Tuesday, July 10, 2012
Summer Reading #3: The Purple Quest
Frank G. Slaughter's novel "of seafaring adventure and royal intrigue in the ancient world" takes place in the ancient Phoenician city state of Tyre and follows the journey of Straton, sailor and major He-Man of the story, and his quest to save his city from Assyrian invaders. As the story progresses, it becomes clear that Straton's story is really the story of how the love triangle between him, the daughter of a Greek merchant, and his former lover, Queen Dido, shaped the founding of Carthage.
This novel was kind of a chore to read at times. I appreciate Slaughter's attention to historic detail, but there were times when the prose read too much like a history lesson. The action did pick up halfway through the book. I liked the naval battle for the city of Arvad where Straton's massive warship plowed through the entire Assyrian fleet and was all like "BEEP-BEEP, MOTHER$&@%! I GOT A BRONZE HULL AND YOU DON'T!"
The part that made me laugh was the night before this epic sea battle. Straton is sitting alone in his room aboard his kick-ass ship thinking about the coming battle. The Greek girl he fell in love with rushes in and they start talking all lovey-dovey. Straton and the girl look into each others eyes. They could die tomorrow at the hands of the numerically superior Assyrian fleet. This could be their last night together. But what does Straton say?

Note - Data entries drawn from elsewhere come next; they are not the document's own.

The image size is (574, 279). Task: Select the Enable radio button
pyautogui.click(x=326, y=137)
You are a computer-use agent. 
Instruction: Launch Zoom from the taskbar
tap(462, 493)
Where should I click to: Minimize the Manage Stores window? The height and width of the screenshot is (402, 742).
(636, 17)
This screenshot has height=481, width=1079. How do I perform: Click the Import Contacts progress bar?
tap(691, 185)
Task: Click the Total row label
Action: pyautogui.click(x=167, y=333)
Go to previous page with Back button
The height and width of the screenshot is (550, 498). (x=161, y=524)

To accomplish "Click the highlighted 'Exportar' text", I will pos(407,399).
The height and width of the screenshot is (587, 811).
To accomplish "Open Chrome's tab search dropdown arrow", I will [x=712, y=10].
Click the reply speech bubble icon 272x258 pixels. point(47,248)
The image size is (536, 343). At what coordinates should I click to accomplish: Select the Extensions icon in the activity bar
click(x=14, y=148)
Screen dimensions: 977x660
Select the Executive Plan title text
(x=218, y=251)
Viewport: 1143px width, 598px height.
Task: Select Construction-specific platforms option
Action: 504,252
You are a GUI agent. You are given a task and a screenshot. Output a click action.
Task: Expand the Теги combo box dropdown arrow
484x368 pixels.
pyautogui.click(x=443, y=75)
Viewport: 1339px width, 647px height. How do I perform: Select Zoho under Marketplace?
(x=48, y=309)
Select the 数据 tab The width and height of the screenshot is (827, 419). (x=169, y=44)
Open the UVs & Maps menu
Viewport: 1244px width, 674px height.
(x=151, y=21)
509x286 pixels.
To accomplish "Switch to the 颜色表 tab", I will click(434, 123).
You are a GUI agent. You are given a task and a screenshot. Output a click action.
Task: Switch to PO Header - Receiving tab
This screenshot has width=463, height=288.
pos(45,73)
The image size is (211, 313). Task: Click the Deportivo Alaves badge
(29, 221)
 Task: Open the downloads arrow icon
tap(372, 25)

"I desire you with every fiber of my body. But I also want you to be the mother of my children, the wife I will come home to at night, the strong staff I can lean upon in time of trouble and uncertainty, and the compassion of our declining years. Such a union is not built in a night of passion before sailing on a hazardous mission, Hera. It is built in marriage and a gradual understanding of each other through the years."
Sheesh. What a buzz kill.
Now, to be fair, what Straton says does establish a healthy relationship in a marriage, but COME ON!
Anyway, for a novel written in 1965 it holds up pretty well and made an interesting read. I didn't hate it, but I won't be sailing with Captain Buzz Kill again any time soon.
Next up is Louis L'Amour's "Last of the Breed."